NFL Fight Infatuation: Greg Hardy Knocked Out Cold In Bare-Knuckle Debut

Former NFL player Greg Hardy has had a sordid journey from contact sports to combat sports, and it just became a fateful one. Hardy made his bare-knuckle boxing debut at Bare Knuckle Fighting Championships’ Knucklemania 3 over the weekend. Instead of living up to the hype, he tasted the canvas via the ungloved hand of a relative unknown, Josh Watson.

Man Down

It all started in the first round when Hardy overcommitted on a left hook that missed, and a returning left hook of Watson touched his exposed chin. The shot sent Hardy reeling into the ropes and subject to a standing count by referee Dan Miragliotta.

Hardy would make it to the second round, but that would only last a short while. At the 1:52 mark of the second round, Watson delivered another looping left hook that smashed Hardy square on the right side of his face, sending him reeling to the canvas.

Greg Hardy. (Photo: Jeff Bottari/Zuffa LLC)

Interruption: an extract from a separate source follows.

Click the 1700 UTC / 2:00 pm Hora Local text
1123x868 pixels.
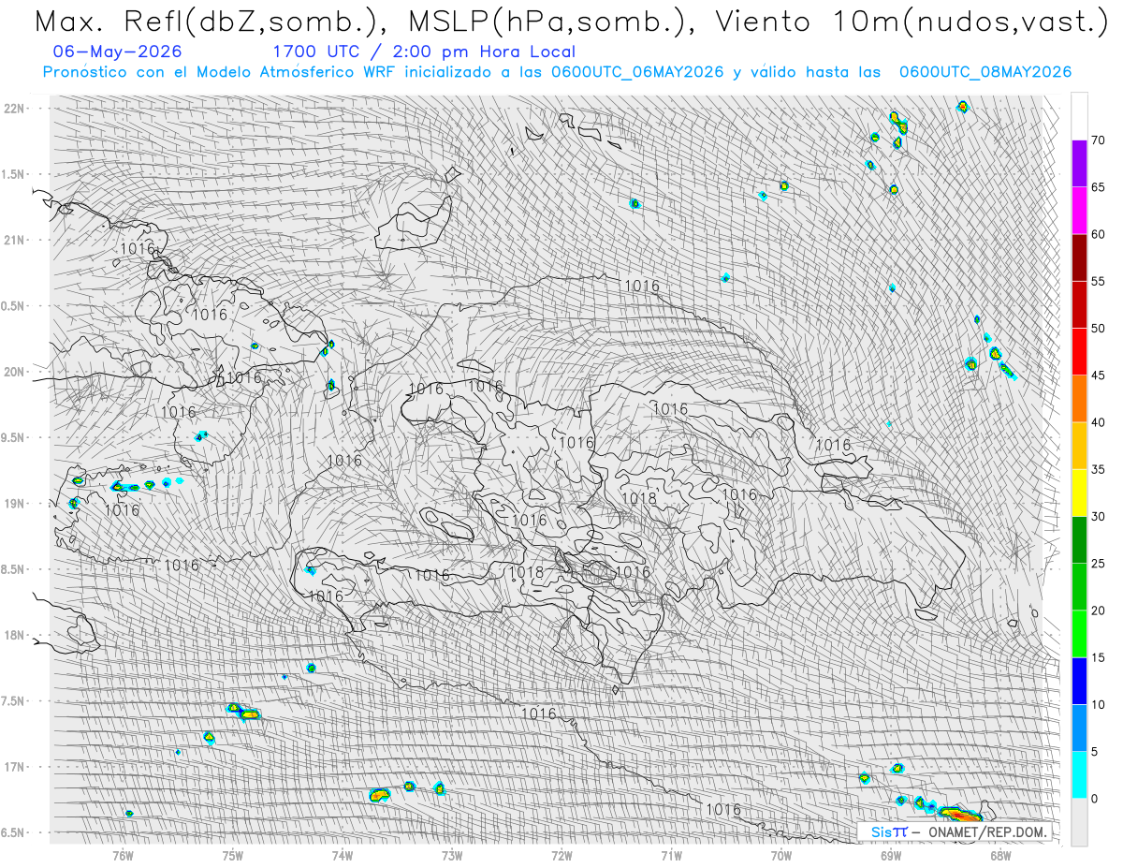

Watson is only 2-1 and currently on a two-fight KO win streak as a bare-knuckle fighter with the hard finish over Hardy. He had a 10-year mixed martial arts career where he went 6-4; his last MMA fight was in 2013. The win over Hardy went against the odds, and now Watson has elevated his stature in the still-developing bare-knuckle sports field.

The New Fighters

Best known for his five-year NFL career with the Carolina Panthers and Dallas Cowboys, Hardy made it to the Pro Bowl in 2015.

He stepped into the MMA world in 2017 and had a 3-0 amateur career, all knockouts. That level of performance, mixed with his former NFL stature, garnered him fights on Dana White’s Contender series, where he fought twice before losing his official UFC debut and lost via disqualification from delivering an illegal knee in the second round to Allen Crowder in 2019.

Hardy went 7-5-1 and lost his last three fights via knockout before exiting the UFC. Hardy immediately transitioned to boxing and is currently 2-0 as a professional boxer. The most recent KO was his foray into bare-knuckle boxing, but thus far, although he has a winning record, Hardy has yet to get the traction he wanted from the career pivot. His latest loss relegates him to looking like a sideshow.

Many former football players have transitioned from the gridiron to the squared circle. Le’Veon Bell, Frank Gore, and even Adrian Peterson have fulfilled their pugilism dreams, and Bell and Gore are committed to staying the course in the fight game.

Last May, former NFL running back Frank Gore proved he was taking boxing seriously when he delivered a crushing face-plant knockout during his professional boxing debut.

Gore debuted against opponent Yaya Olorunsola in Saturday’s Gamebred Boxing 1 event in Jackson, Mississippi, promoted by UFC fighter Jorge “Gamebred” Masvidal. Gore flexed his combat sports chops landing a crisp two-punch combination that ended in a vicious right cross that dropped Olorunsola, who fell stiff onto the canvas in the fourth round of the co-main event.

Gore is now 2-0 and still enraptured with the possibilities of what could be in the squared circle. Hardy, on the other end, is a reality check across multiple combat disciplines that you cannot play fighting.